> Data lines
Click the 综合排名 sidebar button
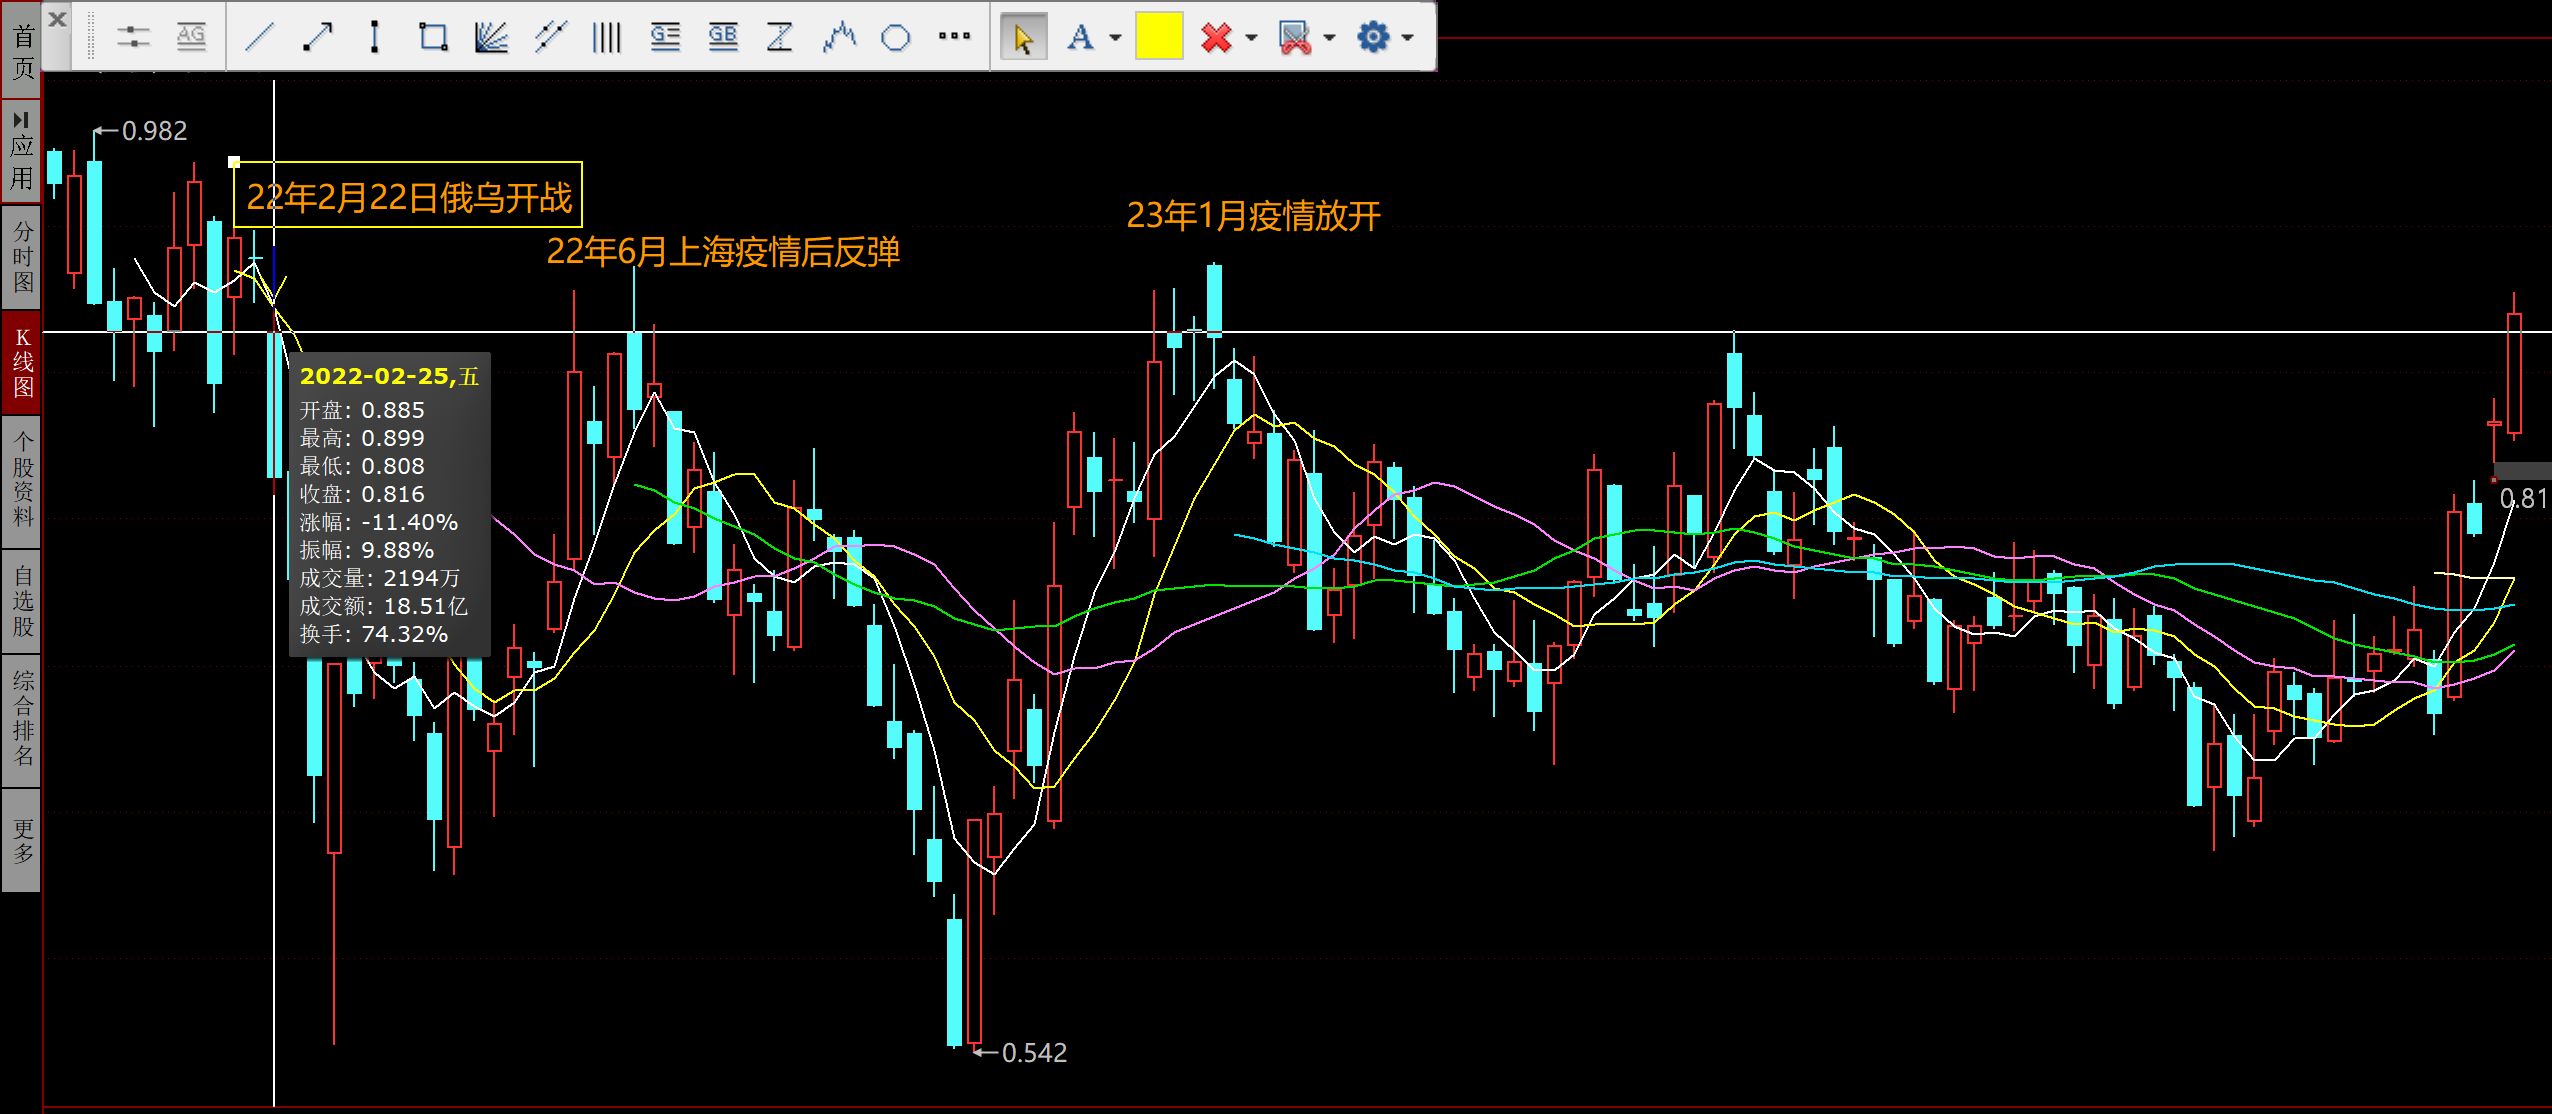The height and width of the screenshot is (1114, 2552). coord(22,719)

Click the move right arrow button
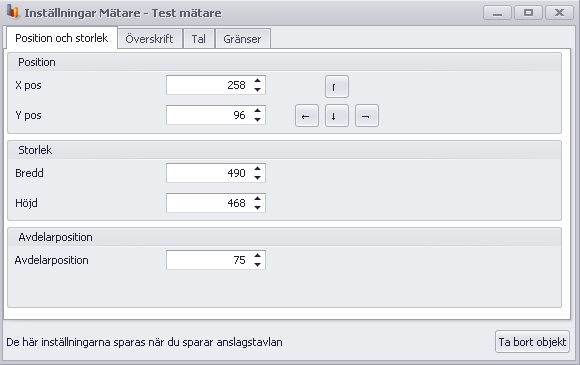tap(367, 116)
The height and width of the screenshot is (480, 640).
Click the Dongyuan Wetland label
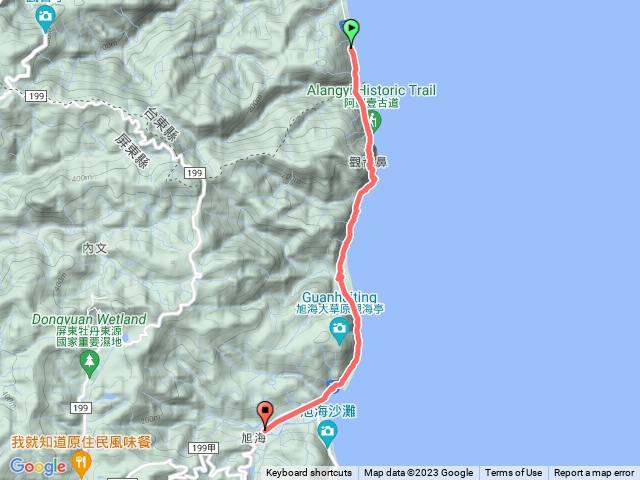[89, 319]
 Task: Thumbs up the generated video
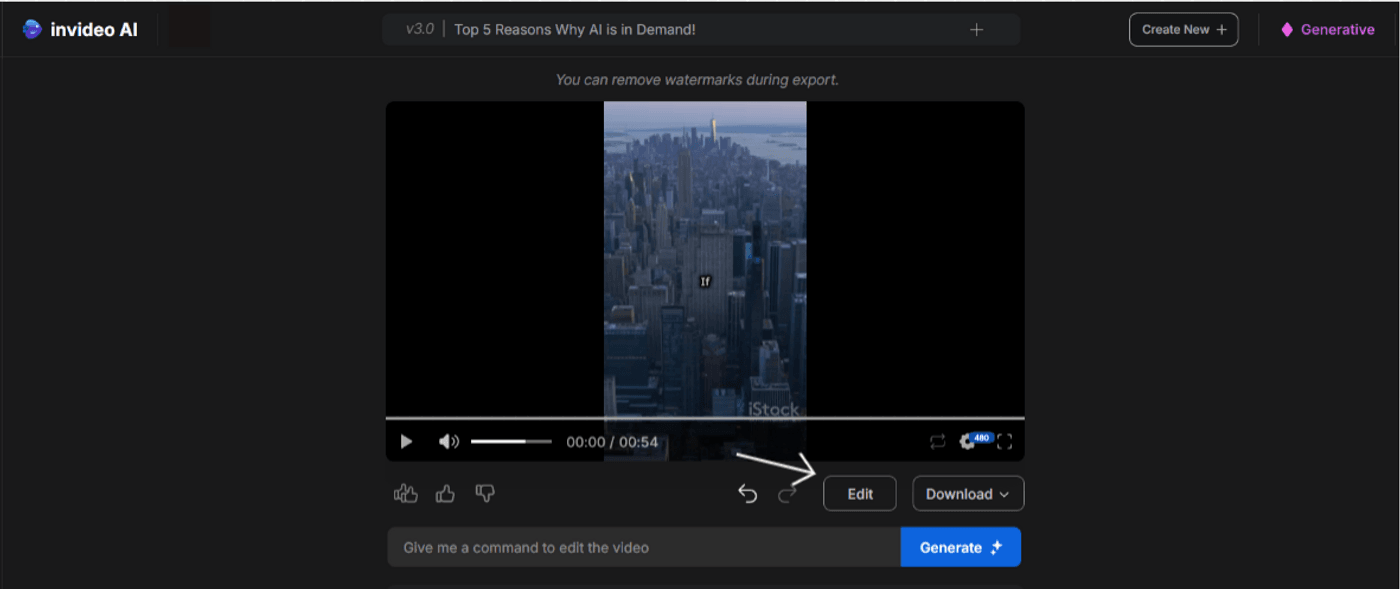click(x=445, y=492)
---
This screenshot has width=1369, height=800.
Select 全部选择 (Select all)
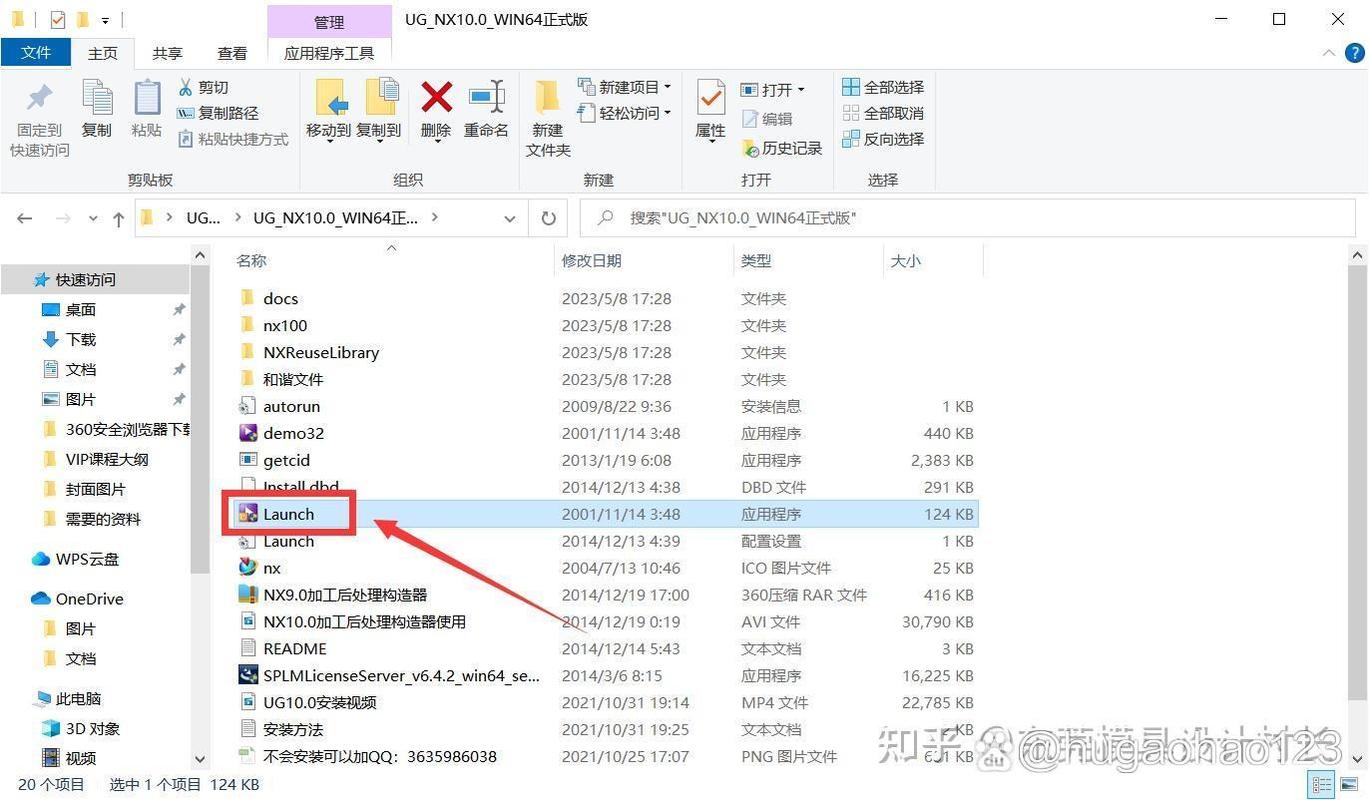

> Objective
Retype the lines starting at the one containing "Click the 综合排名 sidebar button" and ending at the one containing "click(x=445, y=492)", both included. Leave the pictures out.

> Written answer
Click the 综合排名 sidebar button
The height and width of the screenshot is (1114, 2552). coord(22,719)

Click the move right arrow button
tap(367, 116)
The height and width of the screenshot is (480, 640).
Click the Dongyuan Wetland label
[89, 319]
 Task: Thumbs up the generated video
click(x=445, y=492)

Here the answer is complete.